** Provided data **
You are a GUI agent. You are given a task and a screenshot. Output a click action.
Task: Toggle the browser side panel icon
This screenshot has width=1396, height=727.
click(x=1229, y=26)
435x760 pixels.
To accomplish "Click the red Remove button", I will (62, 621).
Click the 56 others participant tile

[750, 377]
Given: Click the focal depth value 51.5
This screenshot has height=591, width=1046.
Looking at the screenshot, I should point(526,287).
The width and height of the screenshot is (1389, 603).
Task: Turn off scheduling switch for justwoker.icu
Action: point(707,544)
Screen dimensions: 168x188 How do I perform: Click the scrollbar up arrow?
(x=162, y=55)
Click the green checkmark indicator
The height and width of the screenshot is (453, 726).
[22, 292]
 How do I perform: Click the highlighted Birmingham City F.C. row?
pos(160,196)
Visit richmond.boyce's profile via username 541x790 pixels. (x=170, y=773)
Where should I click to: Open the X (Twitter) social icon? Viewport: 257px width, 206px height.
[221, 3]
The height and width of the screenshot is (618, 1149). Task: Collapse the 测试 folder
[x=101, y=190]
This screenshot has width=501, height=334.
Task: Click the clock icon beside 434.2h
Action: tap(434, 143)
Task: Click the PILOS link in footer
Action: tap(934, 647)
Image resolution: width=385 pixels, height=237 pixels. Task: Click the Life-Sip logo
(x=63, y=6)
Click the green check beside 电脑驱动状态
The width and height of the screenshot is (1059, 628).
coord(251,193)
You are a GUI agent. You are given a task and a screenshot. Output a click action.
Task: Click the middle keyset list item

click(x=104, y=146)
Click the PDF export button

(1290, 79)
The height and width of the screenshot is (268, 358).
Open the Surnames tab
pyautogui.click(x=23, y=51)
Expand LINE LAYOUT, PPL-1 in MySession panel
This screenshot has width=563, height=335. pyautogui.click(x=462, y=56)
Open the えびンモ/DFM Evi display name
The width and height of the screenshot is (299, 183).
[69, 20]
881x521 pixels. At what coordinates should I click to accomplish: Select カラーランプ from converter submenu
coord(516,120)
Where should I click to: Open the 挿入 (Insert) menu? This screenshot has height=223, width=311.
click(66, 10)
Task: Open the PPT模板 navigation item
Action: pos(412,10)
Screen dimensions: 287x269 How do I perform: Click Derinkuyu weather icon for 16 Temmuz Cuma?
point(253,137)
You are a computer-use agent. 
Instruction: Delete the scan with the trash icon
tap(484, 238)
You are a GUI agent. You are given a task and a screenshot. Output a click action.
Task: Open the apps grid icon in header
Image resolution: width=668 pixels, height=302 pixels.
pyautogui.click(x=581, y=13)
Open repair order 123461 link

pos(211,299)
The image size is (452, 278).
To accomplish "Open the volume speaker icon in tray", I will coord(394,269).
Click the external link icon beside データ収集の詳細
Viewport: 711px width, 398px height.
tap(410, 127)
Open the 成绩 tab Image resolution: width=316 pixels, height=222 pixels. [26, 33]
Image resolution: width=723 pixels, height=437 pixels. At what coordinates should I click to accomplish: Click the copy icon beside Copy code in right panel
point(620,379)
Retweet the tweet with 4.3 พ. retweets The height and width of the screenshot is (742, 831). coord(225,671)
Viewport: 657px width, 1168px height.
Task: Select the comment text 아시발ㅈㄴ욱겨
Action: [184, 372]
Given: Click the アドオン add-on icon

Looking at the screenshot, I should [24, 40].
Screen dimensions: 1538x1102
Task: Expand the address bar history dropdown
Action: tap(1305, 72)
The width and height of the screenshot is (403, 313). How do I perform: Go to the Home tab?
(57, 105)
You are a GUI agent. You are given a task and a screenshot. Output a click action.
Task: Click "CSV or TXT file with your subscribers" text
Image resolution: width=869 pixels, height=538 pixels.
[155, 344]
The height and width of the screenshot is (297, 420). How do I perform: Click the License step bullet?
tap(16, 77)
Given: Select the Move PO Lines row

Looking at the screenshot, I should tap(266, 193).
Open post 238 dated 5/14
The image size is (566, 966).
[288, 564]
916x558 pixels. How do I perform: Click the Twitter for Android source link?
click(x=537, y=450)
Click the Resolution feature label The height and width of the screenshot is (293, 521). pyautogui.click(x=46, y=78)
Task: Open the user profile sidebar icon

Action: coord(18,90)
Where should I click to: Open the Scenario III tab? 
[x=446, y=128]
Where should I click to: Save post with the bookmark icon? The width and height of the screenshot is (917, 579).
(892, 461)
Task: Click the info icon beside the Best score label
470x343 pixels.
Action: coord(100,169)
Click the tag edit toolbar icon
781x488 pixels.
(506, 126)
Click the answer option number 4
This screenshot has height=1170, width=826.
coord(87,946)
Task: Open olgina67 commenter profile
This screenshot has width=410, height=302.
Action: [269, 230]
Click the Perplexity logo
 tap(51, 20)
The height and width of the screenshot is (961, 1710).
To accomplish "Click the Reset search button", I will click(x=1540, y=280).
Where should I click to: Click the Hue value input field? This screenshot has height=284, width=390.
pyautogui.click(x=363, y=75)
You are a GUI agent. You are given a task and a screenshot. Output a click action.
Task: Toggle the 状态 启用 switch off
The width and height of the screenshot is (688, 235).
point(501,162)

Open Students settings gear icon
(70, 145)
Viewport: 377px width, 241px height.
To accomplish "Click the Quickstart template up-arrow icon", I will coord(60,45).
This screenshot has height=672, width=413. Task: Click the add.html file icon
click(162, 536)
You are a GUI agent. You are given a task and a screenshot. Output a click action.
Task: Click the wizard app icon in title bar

** What is required **
Render these lines as a JSON list of strings, with one string for each line and blank lines left out.

** Solved exercise **
[
  "You are a GUI agent. You are given a task and a screenshot. Output a click action.",
  "Task: Toggle the browser side panel icon",
  "This screenshot has width=1396, height=727.",
  "click(x=1229, y=26)",
  "435x760 pixels.",
  "To accomplish \"Click the red Remove button\", I will (62, 621).",
  "Click the 56 others participant tile",
  "[750, 377]",
  "Given: Click the focal depth value 51.5",
  "This screenshot has height=591, width=1046.",
  "Looking at the screenshot, I should point(526,287).",
  "The width and height of the screenshot is (1389, 603).",
  "Task: Turn off scheduling switch for justwoker.icu",
  "Action: point(707,544)",
  "Screen dimensions: 168x188 How do I perform: Click the scrollbar up arrow?",
  "(x=162, y=55)",
  "Click the green checkmark indicator",
  "The height and width of the screenshot is (453, 726).",
  "[22, 292]",
  " How do I perform: Click the highlighted Birmingham City F.C. row?",
  "pos(160,196)",
  "Visit richmond.boyce's profile via username 541x790 pixels. (x=170, y=773)",
  "Where should I click to: Open the X (Twitter) social icon? Viewport: 257px width, 206px height.",
  "[221, 3]",
  "The height and width of the screenshot is (618, 1149). Task: Collapse the 测试 folder",
  "[x=101, y=190]",
  "This screenshot has width=501, height=334.",
  "Task: Click the clock icon beside 434.2h",
  "Action: tap(434, 143)",
  "Task: Click the PILOS link in footer",
  "Action: tap(934, 647)",
  "Image resolution: width=385 pixels, height=237 pixels. Task: Click the Life-Sip logo",
  "(x=63, y=6)",
  "Click the green check beside 电脑驱动状态",
  "The width and height of the screenshot is (1059, 628).",
  "coord(251,193)",
  "You are a GUI agent. You are given a task and a screenshot. Output a click action.",
  "Task: Click the middle keyset list item",
  "click(x=104, y=146)",
  "Click the PDF export button",
  "(1290, 79)",
  "The height and width of the screenshot is (268, 358).",
  "Open the Surnames tab",
  "pyautogui.click(x=23, y=51)",
  "Expand LINE LAYOUT, PPL-1 in MySession panel",
  "This screenshot has width=563, height=335. pyautogui.click(x=462, y=56)",
  "Open the えびンモ/DFM Evi display name",
  "The width and height of the screenshot is (299, 183).",
  "[69, 20]",
  "881x521 pixels. At what coordinates should I click to accomplish: Select カラーランプ from converter submenu",
  "coord(516,120)",
  "Where should I click to: Open the 挿入 (Insert) menu? This screenshot has height=223, width=311.",
  "click(66, 10)",
  "Task: Open the PPT模板 navigation item",
  "Action: pos(412,10)",
  "Screen dimensions: 287x269 How do I perform: Click Derinkuyu weather icon for 16 Temmuz Cuma?",
  "point(253,137)",
  "You are a computer-use agent. ",
  "Instruction: Delete the scan with the trash icon",
  "tap(484, 238)",
  "You are a GUI agent. You are given a task and a screenshot. Output a click action.",
  "Task: Open the apps grid icon in header",
  "Image resolution: width=668 pixels, height=302 pixels.",
  "pyautogui.click(x=581, y=13)",
  "Open repair order 123461 link",
  "pos(211,299)",
  "The image size is (452, 278).",
  "To accomplish \"Open the volume speaker icon in tray\", I will coord(394,269).",
  "Click the external link icon beside データ収集の詳細",
  "Viewport: 711px width, 398px height.",
  "tap(410, 127)",
  "Open the 成绩 tab Image resolution: width=316 pixels, height=222 pixels. [26, 33]",
  "Image resolution: width=723 pixels, height=437 pixels. At what coordinates should I click to accomplish: Click the copy icon beside Copy code in right panel",
  "point(620,379)",
  "Retweet the tweet with 4.3 พ. retweets The height and width of the screenshot is (742, 831). coord(225,671)",
  "Viewport: 657px width, 1168px height.",
  "Task: Select the comment text 아시발ㅈㄴ욱겨",
  "Action: [184, 372]",
  "Given: Click the アドオン add-on icon",
  "Looking at the screenshot, I should [24, 40].",
  "Screen dimensions: 1538x1102",
  "Task: Expand the address bar history dropdown",
  "Action: tap(1305, 72)",
  "The width and height of the screenshot is (403, 313). How do I perform: Go to the Home tab?",
  "(57, 105)",
  "You are a GUI agent. You are given a task and a screenshot. Output a click action.",
  "Task: Click \"CSV or TXT file with your subscribers\" text",
  "Image resolution: width=869 pixels, height=538 pixels.",
  "[155, 344]",
  "The height and width of the screenshot is (297, 420). How do I perform: Click the License step bullet?",
  "tap(16, 77)",
  "Given: Select the Move PO Lines row",
  "Looking at the screenshot, I should tap(266, 193).",
  "Open post 238 dated 5/14",
  "The image size is (566, 966).",
  "[288, 564]",
  "916x558 pixels. How do I perform: Click the Twitter for Android source link?",
  "click(x=537, y=450)",
  "Click the Resolution feature label The height and width of the screenshot is (293, 521). pyautogui.click(x=46, y=78)",
  "Task: Open the user profile sidebar icon",
  "Action: coord(18,90)",
  "Where should I click to: Open the Scenario III tab? ",
  "[x=446, y=128]",
  "Where should I click to: Save post with the bookmark icon? The width and height of the screenshot is (917, 579).",
  "(892, 461)",
  "Task: Click the info icon beside the Best score label",
  "470x343 pixels.",
  "Action: coord(100,169)",
  "Click the tag edit toolbar icon",
  "781x488 pixels.",
  "(506, 126)",
  "Click the answer option number 4",
  "This screenshot has height=1170, width=826.",
  "coord(87,946)",
  "Task: Open olgina67 commenter profile",
  "This screenshot has width=410, height=302.",
  "Action: [269, 230]",
  "Click the Perplexity logo",
  " tap(51, 20)",
  "The height and width of the screenshot is (961, 1710).",
  "To accomplish \"Click the Reset search button\", I will click(x=1540, y=280).",
  "Where should I click to: Click the Hue value input field? This screenshot has height=284, width=390.",
  "pyautogui.click(x=363, y=75)",
  "You are a GUI agent. You are given a task and a screenshot. Output a click action.",
  "Task: Toggle the 状态 启用 switch off",
  "The width and height of the screenshot is (688, 235).",
  "point(501,162)",
  "Open Students settings gear icon",
  "(70, 145)",
  "Viewport: 377px width, 241px height.",
  "To accomplish \"Click the Quickstart template up-arrow icon\", I will coord(60,45).",
  "This screenshot has height=672, width=413. Task: Click the add.html file icon",
  "click(162, 536)",
  "You are a GUI agent. You are given a task and a screenshot. Output a click action.",
  "Task: Click the wizard app icon in title bar"
]